Oczywiście w domu, kolejne mamy zadania do wykonania, troszkę popisać musimy.
Jak zwykle na koniec roku mamy nalot kuratorów w domu, w związku z RZ dla męża brata. Oczywiście z dumą mówię o adopcji, każdy gratuluje i trzyma kciuki. Wczoraj była pani kurator  z sądu, gdy opowiadałam w jakich okolicznościach znalazł się u nas męża brat, pani powiedziała, że jestem wielka, że mnie podziwia, prawie się popłakałam.

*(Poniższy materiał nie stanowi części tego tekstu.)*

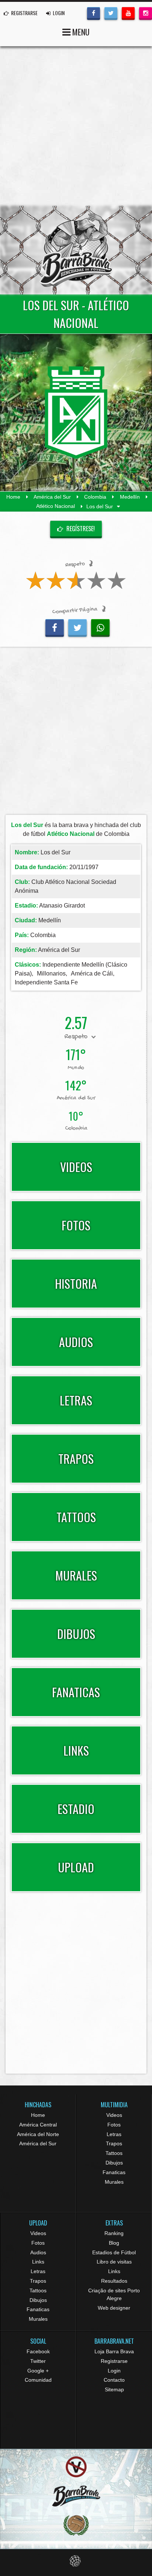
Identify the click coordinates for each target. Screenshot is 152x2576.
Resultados (114, 2281)
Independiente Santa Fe (46, 982)
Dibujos (114, 2163)
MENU (80, 32)
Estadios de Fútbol (114, 2252)
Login (114, 2371)
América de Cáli (92, 973)
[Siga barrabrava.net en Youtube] (128, 12)
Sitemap (114, 2389)
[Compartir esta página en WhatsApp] (100, 627)
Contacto (114, 2380)
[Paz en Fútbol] (76, 2466)
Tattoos (114, 2153)
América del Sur (52, 497)
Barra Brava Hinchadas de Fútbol (76, 250)
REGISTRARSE (24, 13)
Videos (114, 2115)
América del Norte (38, 2134)
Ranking (114, 2233)
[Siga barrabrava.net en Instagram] (145, 12)
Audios (38, 2252)
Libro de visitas (114, 2262)
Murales (114, 2182)
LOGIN (58, 13)
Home (13, 497)
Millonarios (51, 973)
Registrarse (114, 2361)
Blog (114, 2243)
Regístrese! (80, 528)
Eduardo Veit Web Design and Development (76, 2561)
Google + (38, 2371)
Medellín (130, 497)
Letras (114, 2134)
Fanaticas (114, 2172)
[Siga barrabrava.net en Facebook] (93, 12)
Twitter (38, 2361)
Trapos (114, 2143)
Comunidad (38, 2380)
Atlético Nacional (55, 506)
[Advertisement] (76, 126)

czwartek, 22 listopada 2012

20.XI. 2012 rok kurs-trzecie spotkanie

Na trzecim spotkaniu mieliśmy spotkanie z panią pielęgniarką, nawet nie wiadomo kiedy minęły te 4,5 godziny, chociaż przyznam szczerze, że o pielęgnacji dziecka co nie co wiem. Ale oczywiście było także mnóstwo ciekawych informacji odnośnie wychowywaniu, pielęgnacji dziecka, czy to choroba poważna czy mniej poważna.
Ważną rzeczą i może także przez to było obu stronom łatwiej, bardziej się rozumieliśmy, ponieważ pani pielęgniarka jest podwójną mamą adopcyjną, 5 letniego synka i 2,5 letniej córeczki. Teraz przepisy się troszkę zmieniły, jest mało dzieci wolnych prawnych, więc dłużej będziemy czekać na dziecko, natomiast pani pielęgniarka czekała zaledwie na synka 2 miesiące, a na córeczkę 6 miesięcy.
Nasza grupa coraz bardziej się integruje, coraz bardziej jesteśmy do siebie odważni, więcej na przerwach przy kawie i pysznym ciastku rozmawiamy.
Nie byłabym sobą gdybym nie wspomniała o moim mężu, jaka ja jestem z niego dumna, nie dość, że przez kurs, musi w tygodniu pokonać 800km, to ma jeszcze siłę intensywnie uczestniczyć w kursie. Zadaje nie głupie pytania, ładnie wypowiada się, jest bardzo zaciekawiony, nie siedzi znudzony, co często mu się zdarza. Tutaj po prostu czuje, że jesteśmy tam w ważnej sprawie, w sprawie naszego dziecka :)
Muszę powiedzieć, że często mi się śnią dzieci, ale najczęściej mały chłopczyk, nawet mój tato ostatnio powiedział, że śniło mu się, że był wnuczek. Oj też czeka na tego wnuczka. Natomiast mój mąż cały czas córa i córa, najlepiej z blond loczkami ;)
Na następnych zajęciach będziemy mówić o ważnej rzeczy jaka zdarza się (niestety) w adopcjach, czyli o rozwiązywaniu adopcji, tak zwanych "zwrotkach".  Dostaliśmy do poczytania artykuły, między innymi artykuł, który przeczytałam przed poprzednim spotkaniem, o naszym ośrodku, ale rzecz wydarzyła się 15 lat temu. Napiszę więcej o tym po kolejnym spotkaniu , gdzie omówimy artykuły.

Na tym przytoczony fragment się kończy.